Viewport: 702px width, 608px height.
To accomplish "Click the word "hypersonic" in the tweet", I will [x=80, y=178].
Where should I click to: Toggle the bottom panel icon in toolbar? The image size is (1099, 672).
^^^^^^^^^^^^^^^^
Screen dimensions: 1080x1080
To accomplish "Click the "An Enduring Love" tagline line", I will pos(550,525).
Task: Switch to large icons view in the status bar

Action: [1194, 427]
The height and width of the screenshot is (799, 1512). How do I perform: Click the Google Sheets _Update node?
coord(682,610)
^^^^^^^^^^^^^^^^
▸ GIVEN EXERCISE: Express the entries starting at the line that contains "Screen dimensions: 1080x1080" and ending at the line that contains "coord(682,610)" as a JSON list of strings, one per line, with blank lines omitted.

▸ SOLUTION TO THIS PROBLEM:
[
  "Screen dimensions: 1080x1080",
  "To accomplish \"Click the \"An Enduring Love\" tagline line\", I will pos(550,525).",
  "Task: Switch to large icons view in the status bar",
  "Action: [1194, 427]",
  "The height and width of the screenshot is (799, 1512). How do I perform: Click the Google Sheets _Update node?",
  "coord(682,610)"
]